Nach der Trennung von 119 reist Lpunkt nach Amsterdam, um dort mit dem Holländer Dick in ein neues Leben zu starten. In Holland schöne Zeiten verbringend, möchte die Beziehung in Lpunkts Heimat Hamburg nicht so recht funktionieren, da sie seiner schnell überdrüssig wird. Doch Lpunkt beißt die Zähne zusammen, möchte der Beziehung eine Chance geben und lässt sich auf Dick ein. In diesem Moment offenbart er ihr, dass er verheiratet ist. Lpunkts Ehrgeiz ist von nun an geweckt, sie will Dick erobern und ihn für sich gewinnen. Obwohl sie ihr Ziel erreicht, werden die vorhandenen Diskrepanzen trotz beidseitiger Bemühungen nicht aus der Welt geschafft. Sie führen vielmehr eine provisorische Beziehung, die nach einer Entscheidung schreit.

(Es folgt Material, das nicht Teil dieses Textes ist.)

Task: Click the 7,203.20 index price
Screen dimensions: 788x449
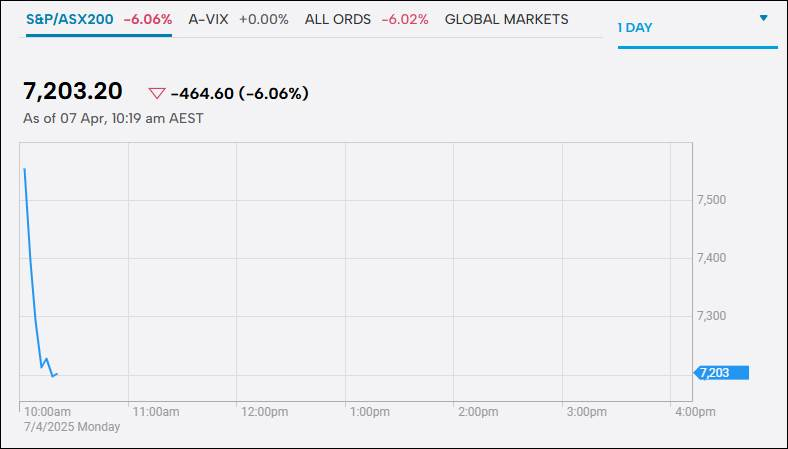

Der Roman liest sich leicht und flüssig. Die überspitze sprachliche Darstellung verleiht der eigentlich traurig und naiv erscheinenden Handlung einen unverkennbaren Humor. Oft liest man nur verschiedene Gedankengänge und erkennt sich lachend wieder, wenn beispielsweise die Exkremente von Wattwürmern interessanter sind, als die ernsthafte Beziehungsdiskussion mit dem Partner. Leider wird der sonst relativ klare Aufbau der Handlung am Ende unterbrochen, was zwar die innere Zerrissenheit Lpunkts unterstreicht, für den Leser aber verwirrend wirkt. Das Stofftier Curd Rock als Co-Autor, Begleiter und Fotomodel sowie die Namensgebung der Personen machen das gewisse Etwas des Buches aus, polarisieren aber auch stark.

Ein witziger Sommerroman für Zwischendurch, der keinen großen Anspruch erhebt und trotzdem seinen unterhaltenden Zweck erfüllt.